Internet use is changing. Consumers are no longer content to sit at the trough, absorbing news, buying books, streaming movies or even posting on blogs. They want to produce and upload their own content. “Upstream is the new downstream,” says Travis Leo, director of Qwest high-speed Internet product management and development.
Thanks to services like Facebook, Skype video chat and even online storage services like Carbonite or Mozy, the consumer is now a content creator — or at least a content uploader. Over at NewTeeVee, Liz reports that Facebook receives some 415,000 video uploads per day, while people upload 20 hours of video to YouTube per minute. And it’s not just the consumer. Last week, on Cisco’s second quarter earnings call, CEO John Chambers noted that an enterprise customer has purchased $1 million worth of Flip cameras. That’s between 5,000 and 10,000 of those point-and-shoot video cameras. Don’t think for a second that the content created by those is going to stay nestled on someone’s desktop at the corporate headquarters. It will find its way to the world on the employees’ office (and home) Internet connections.

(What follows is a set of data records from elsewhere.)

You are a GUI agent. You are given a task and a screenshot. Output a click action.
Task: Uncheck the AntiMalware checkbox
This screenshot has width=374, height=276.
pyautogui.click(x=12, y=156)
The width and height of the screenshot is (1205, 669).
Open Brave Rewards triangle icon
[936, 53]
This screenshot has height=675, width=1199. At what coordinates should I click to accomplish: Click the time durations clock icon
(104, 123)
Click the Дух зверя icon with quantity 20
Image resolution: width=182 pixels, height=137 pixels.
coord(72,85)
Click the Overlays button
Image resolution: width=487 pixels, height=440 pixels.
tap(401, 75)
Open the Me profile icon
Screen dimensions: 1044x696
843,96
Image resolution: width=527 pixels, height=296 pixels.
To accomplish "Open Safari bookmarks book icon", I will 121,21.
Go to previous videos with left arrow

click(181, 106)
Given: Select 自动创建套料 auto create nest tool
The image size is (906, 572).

The average employee generates up to 5 MB of information each day, all of which gets backed up nightly at large companies. Depending on the number of employees a comapny has and the business’ upstream connection those backups can take a few minutes or many hours. To deal with extremely large data uploads Amazon Web Services now offers folks the option to send in huge amounts of data via the postal service, rather than waiting for the snail-like pace of today’s upstream bandwidth offerings.